The remains of fortifications near the 1st Australian Division Memorial
As we’ve toured this area we have noted the virgin of Albert, famous of course as the leaning virgin.  The story is recapped for us, refreshing memories or in some cases imparting new information.
Cold. Rain. It’s even more than usually pleasurable to retire to the plush Hotel Beatus.  Our trips homeward in the evening and here and there during the days of touring are lightened by Bills “breathy” travel companion. Her name is Sophie and you get the distinct impression she’d like to be giving directions to somewhere where she can be alone with Bill.  She seems to take particular pleasure in offering to help him with his change if ever we have a need to travel on a tollway.  These GPS device voices provide us with much hilarity.  Every now and then and increasingly as Anzac Day arrangements become critical there is discussion between Bill and Chris about the arrangements for tomorrow morning.  Parking and drop off arrangements have been changed this year. Requirements are as clear as mud.  Some in the other group have reserved seating and arranged a permit to ferry the elderly men up to the memorial for a close drop off and pick up, but it’s not clear whether Bill will be able to drop us younger able bodied folk up where the coaches deliver their cargo.  As we drive and discuss it, the gendarmes will be out in force at check points. It’s entirely unclear what they may allow us to do. E comes up with a practical solution.  Change the tomtom to the Aussie voice.  What sort of instructions would the Aussie tomtom voice give under the circumstances? E suspects the Aussie navigator voice might go something like “bugger the coppers!Drop off at the bloody memorial!”  We are all in stitches at E’s humourous GPS imitation… really we’re easy.

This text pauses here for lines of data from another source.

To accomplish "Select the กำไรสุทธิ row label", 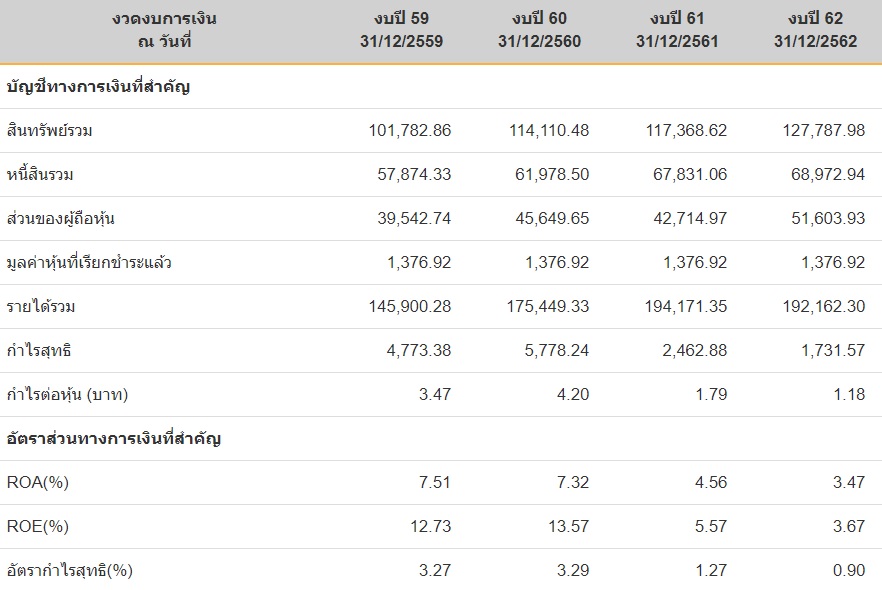I will click(x=39, y=351).
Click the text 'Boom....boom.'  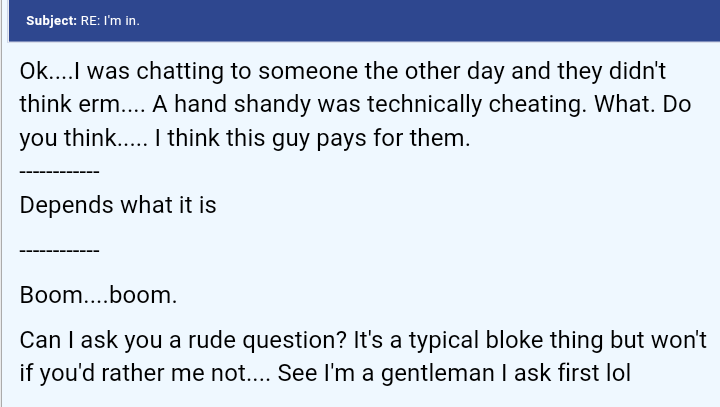(98, 295)
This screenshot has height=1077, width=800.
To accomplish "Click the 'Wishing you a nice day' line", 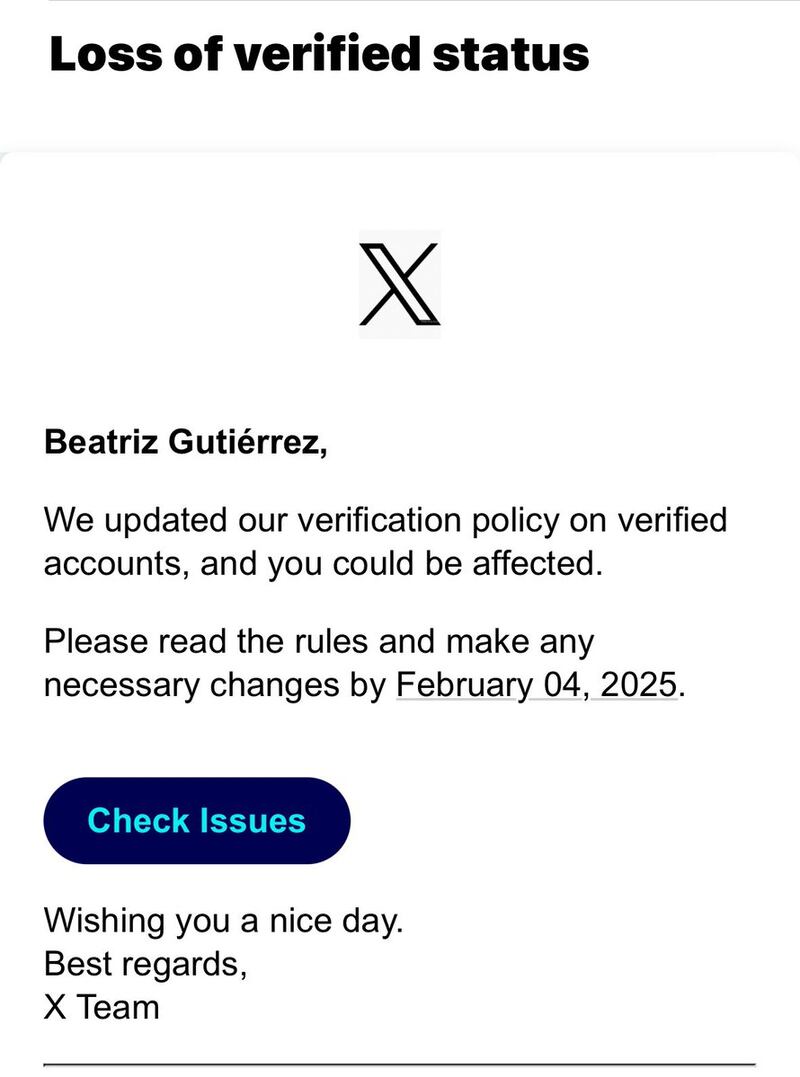I will (223, 920).
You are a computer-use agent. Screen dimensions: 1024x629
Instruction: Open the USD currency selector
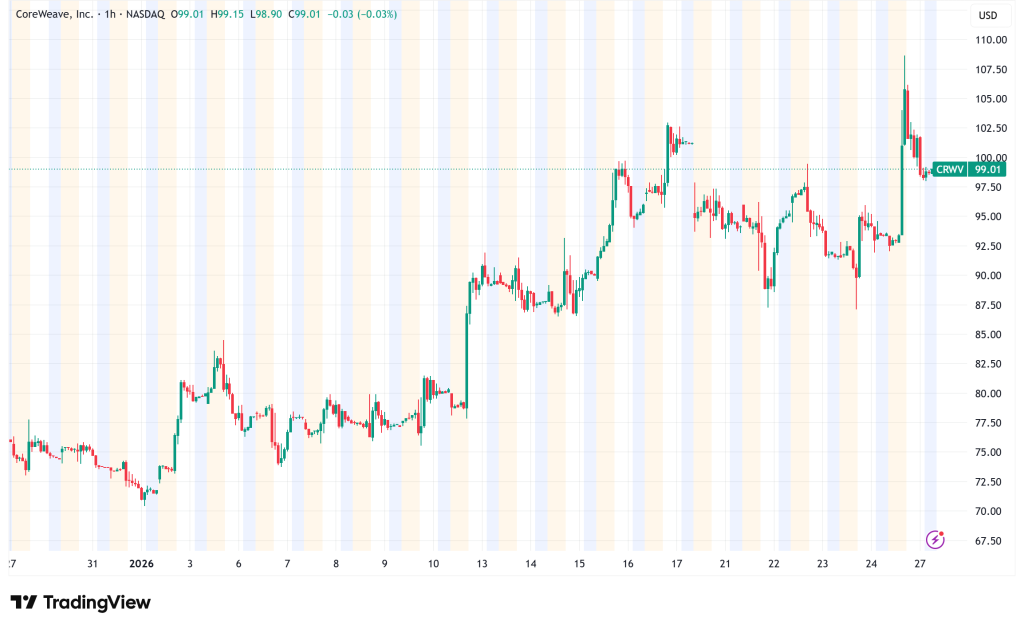(x=988, y=15)
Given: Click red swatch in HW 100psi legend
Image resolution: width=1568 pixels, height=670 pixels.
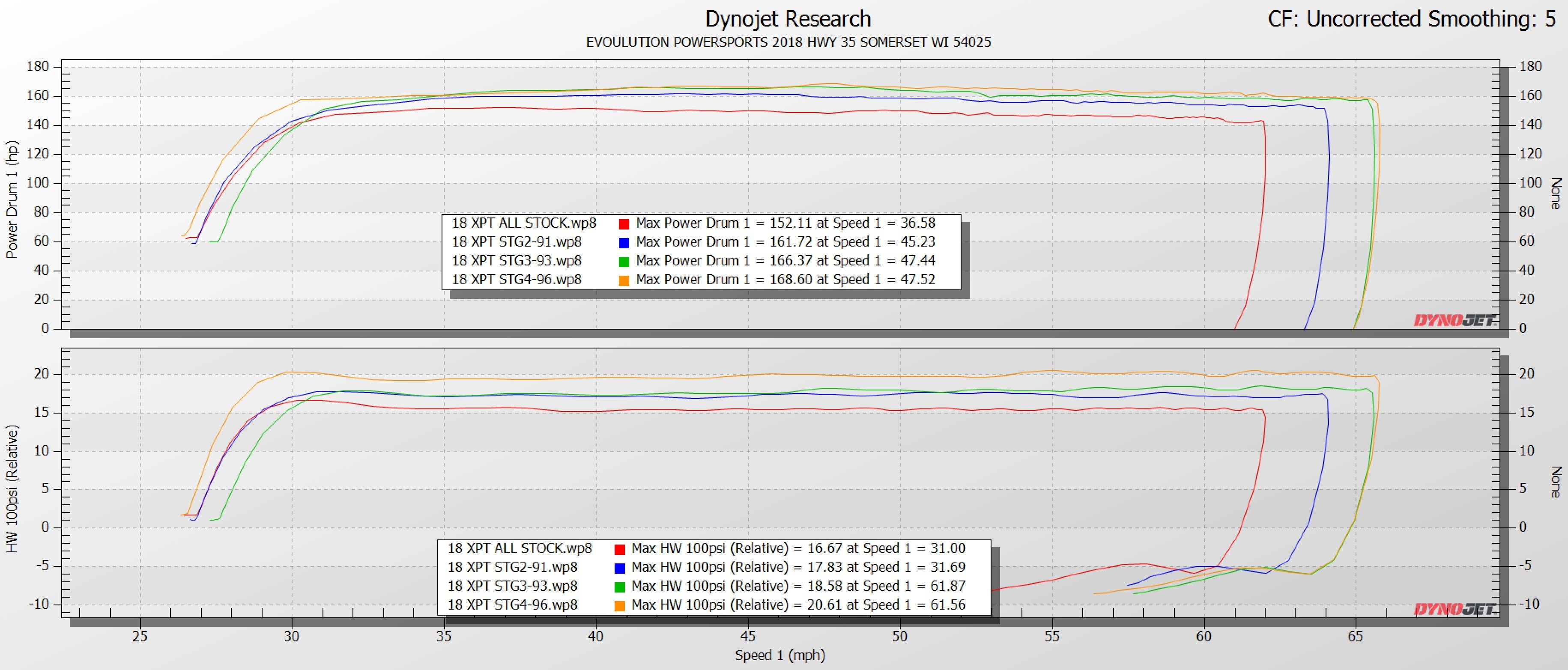Looking at the screenshot, I should (x=620, y=550).
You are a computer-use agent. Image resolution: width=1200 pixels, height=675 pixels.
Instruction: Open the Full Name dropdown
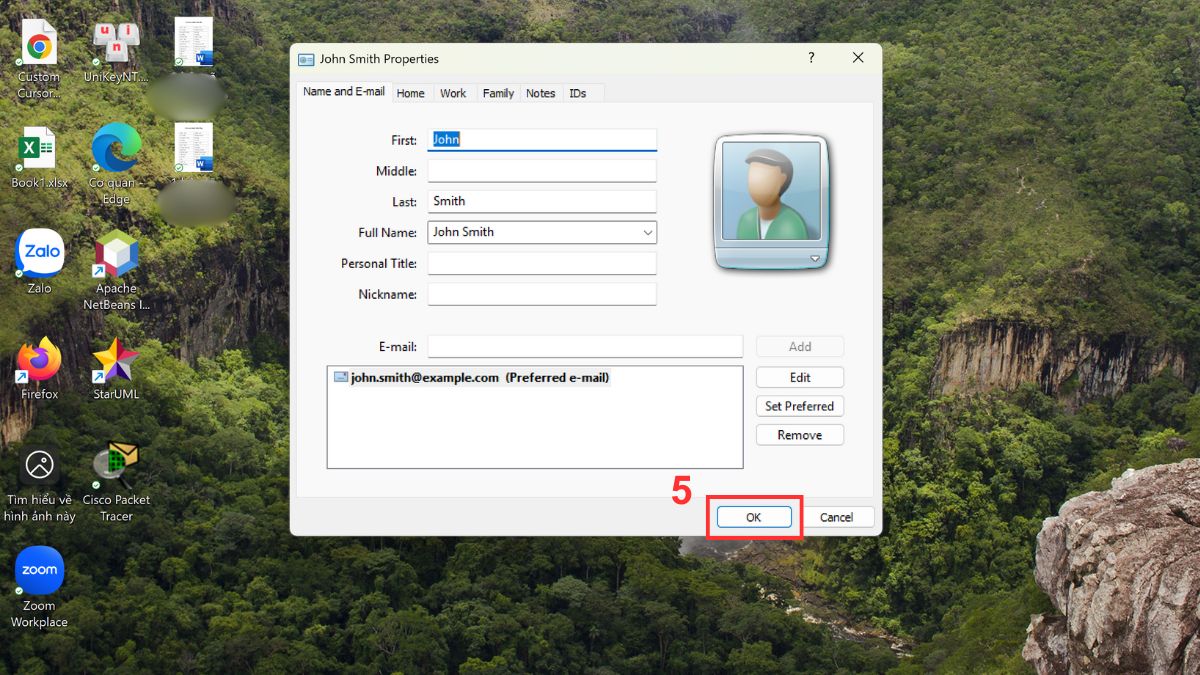click(x=650, y=232)
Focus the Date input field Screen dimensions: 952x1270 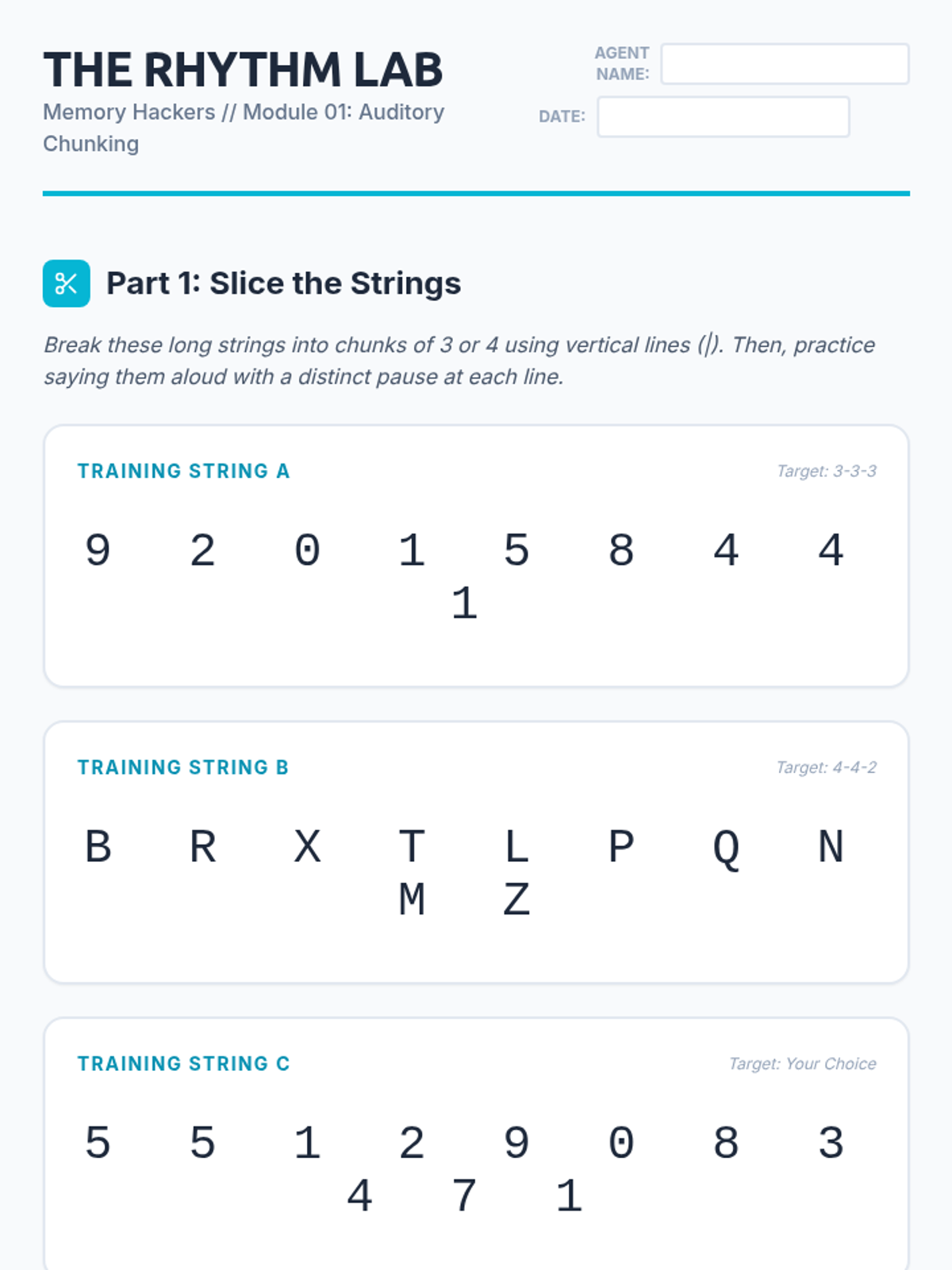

We will do what we have to do.
Dinner is early and with much laughter.  One of the other group is a funny b*st*rd. His Dad has slowed down a bit, but the son is clearly a chip off the old block.  Between him and his dad they keep us laughing all through our dinner and after and bring out the witty banter from others among the younger men. I particularly enjoyed one come back from the father, when his son is teasing him mercilessly about his age and infirmity... "Would you like a glass of red wine son?  How would you like it served?"  But we can’t stay up laughing all night.. our leaders set us the example and head to bed. We have a ridiculously early start tomorrow.  Be at breakfast at 3 am please.